A New Primer Manufacturer in the Planning

DK'dUranium

New Member
Making primers is the most dangerous, hardest and most complicated piece that goes into making ammunition. I grew up about 6 miles from the plant that made primers for 50BMG from WW2 to the 1970's. Place blew up at least four times, burned down twice and killed I don't know how many people.
What was it, Remington that decades ago had a little "R" stamped into their primers? My buds had a running joke that "primer stamper" was the entry level position to work at the ammo plants, and that they had you work in a shack in a far distant corner away from everything else.
 

Petrol & Powder

Well-Known Member
Praise to these people for even trying to build this plant. During the last powder and primer shortage, I was contacted by an investment group about setting up a plant to manufacture powder and possibly primers. One of the members knew I hold a degree in Chemistry, had experience as a process/production engineer, and reloaded for shooting competition. The discussion soon went to primer production as the primers are the lodgepole item for ammunition.

There are major stepping stones (delays and blockages) along the way:
  • Getting a firm to design the plant is not easy, many firms shy away due to fear of future litigation if anyone is injured in a dangerous setting.
  • Federal government environmental and OSHA regulations for a new plant are hideous, the state adds their regulations to the batch.
  • Then getting funding for a plant that may blow up is difficult, bankers want their safety people to review all plans.
  • Hiring production workers with the ability to follow established procedures is almost impossible as your Human Resources people suddenly become experts because they once read a Reader's HR rules.
........
While those issues exist, none of them are insurmountable. And their competitors face the same obstacles.
It all comes down to money. If they can hit a price point that remains competitive, they have a real chance of making it. However, if their production costs exceed what the market will bear, they will fail. I'm sure they have already run the numbers and know where they need to be in terms of final product cost and and profit. The primer market is a bubble right now and that bubble will burst. When the price adjusts, if it lands below what that new factory can meet, they will fail. If the adjusted price settles above their price point - they will make it.
 

BudHyett

Active Member
While those issues exist, none of them are insurmountable. And their competitors face the same obstacles.
It all comes down to money. If they can hit a price point that remains competitive, they have a real chance of making it. However, if their production costs exceed what the market will bear, they will fail. I'm sure they have already run the numbers and know where they need to be in terms of final product cost and and profit. The primer market is a bubble right now and that bubble will burst. When the price adjusts, if it lands below what that new factory can meet, they will fail. If the adjusted price settles above their price point - they will make it.
The final point is contacting this new group to see if they understand the small but steady market the competition reloader presents. I've often felt as the red-headed stepchild in a family reunion when talking to the mainstream manufacturers at the NRA Annual Meetings I've attended. As far as I am concerned, the current crop of gun writers are the whores of the firearms industry.

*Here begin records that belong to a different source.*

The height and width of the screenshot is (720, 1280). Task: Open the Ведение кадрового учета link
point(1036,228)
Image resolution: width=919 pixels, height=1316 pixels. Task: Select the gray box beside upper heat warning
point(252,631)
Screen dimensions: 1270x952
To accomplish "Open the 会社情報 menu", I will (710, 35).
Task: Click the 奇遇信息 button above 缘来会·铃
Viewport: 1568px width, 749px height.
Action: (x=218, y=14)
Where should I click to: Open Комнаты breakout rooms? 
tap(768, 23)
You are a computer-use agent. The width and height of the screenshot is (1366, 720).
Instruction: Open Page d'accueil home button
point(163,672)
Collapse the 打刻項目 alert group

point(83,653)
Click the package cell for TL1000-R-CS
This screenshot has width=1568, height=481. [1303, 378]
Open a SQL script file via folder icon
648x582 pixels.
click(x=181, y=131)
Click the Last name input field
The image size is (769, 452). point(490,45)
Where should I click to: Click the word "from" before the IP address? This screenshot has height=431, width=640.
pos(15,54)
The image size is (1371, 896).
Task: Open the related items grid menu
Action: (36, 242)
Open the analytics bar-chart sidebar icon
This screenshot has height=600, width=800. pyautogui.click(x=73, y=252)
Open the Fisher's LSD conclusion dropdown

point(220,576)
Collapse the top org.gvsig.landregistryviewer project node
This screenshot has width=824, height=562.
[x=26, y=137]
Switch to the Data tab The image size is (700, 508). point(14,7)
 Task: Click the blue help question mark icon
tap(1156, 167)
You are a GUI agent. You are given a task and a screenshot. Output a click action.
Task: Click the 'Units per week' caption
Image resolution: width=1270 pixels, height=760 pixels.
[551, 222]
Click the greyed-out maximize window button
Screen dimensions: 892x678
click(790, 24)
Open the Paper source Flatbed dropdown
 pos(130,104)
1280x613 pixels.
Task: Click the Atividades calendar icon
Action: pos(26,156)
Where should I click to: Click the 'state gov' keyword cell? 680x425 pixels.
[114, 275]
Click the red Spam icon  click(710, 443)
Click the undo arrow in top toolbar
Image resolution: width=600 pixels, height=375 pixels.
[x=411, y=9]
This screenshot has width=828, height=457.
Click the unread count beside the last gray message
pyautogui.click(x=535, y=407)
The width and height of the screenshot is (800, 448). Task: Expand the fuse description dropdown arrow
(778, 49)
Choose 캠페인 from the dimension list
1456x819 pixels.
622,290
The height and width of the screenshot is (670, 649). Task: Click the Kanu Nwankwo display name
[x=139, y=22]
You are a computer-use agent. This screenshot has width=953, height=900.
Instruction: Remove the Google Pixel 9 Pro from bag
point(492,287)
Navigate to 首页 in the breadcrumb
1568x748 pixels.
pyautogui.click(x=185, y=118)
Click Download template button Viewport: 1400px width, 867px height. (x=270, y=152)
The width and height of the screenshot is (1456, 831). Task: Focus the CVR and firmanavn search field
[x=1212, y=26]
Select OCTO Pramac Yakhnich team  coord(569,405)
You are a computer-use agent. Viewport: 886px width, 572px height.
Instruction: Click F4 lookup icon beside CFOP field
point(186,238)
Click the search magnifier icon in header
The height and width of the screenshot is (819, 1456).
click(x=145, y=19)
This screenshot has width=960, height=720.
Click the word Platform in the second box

The last time I had an interesting and intelligent conversation about match grade primers for reloading competition ammunition was with Jim Stekl for Remington at the Orlando meeting two decades ago.
 

popper

Well-Known Member
Yup, lake city had a primer plant explosion few yrs back, guy made an error and won't do it again. I was raised between Lake City and Sunflower plant. I'm curious if they may move the cup stamping or entire stamping operation into texas. Yes, the Rem plant is just across the state line a couple miles. Their metal stamping operation is out of Joplin, Mo. They are selling(?) 308 and 9mm ammo now?
 

RicinYakima

High Steppes of Eastern Washington
Now that the government has sold the LC facility to Vista, who knows what is happening. Except the reloaders aren't getting much.
 

fiver

Well-Known Member
one of the pieces of scuttlebutt i've heard is they have a plan to run their primers on some type of automated process.
that's gonna take some serious thought process to put together properly.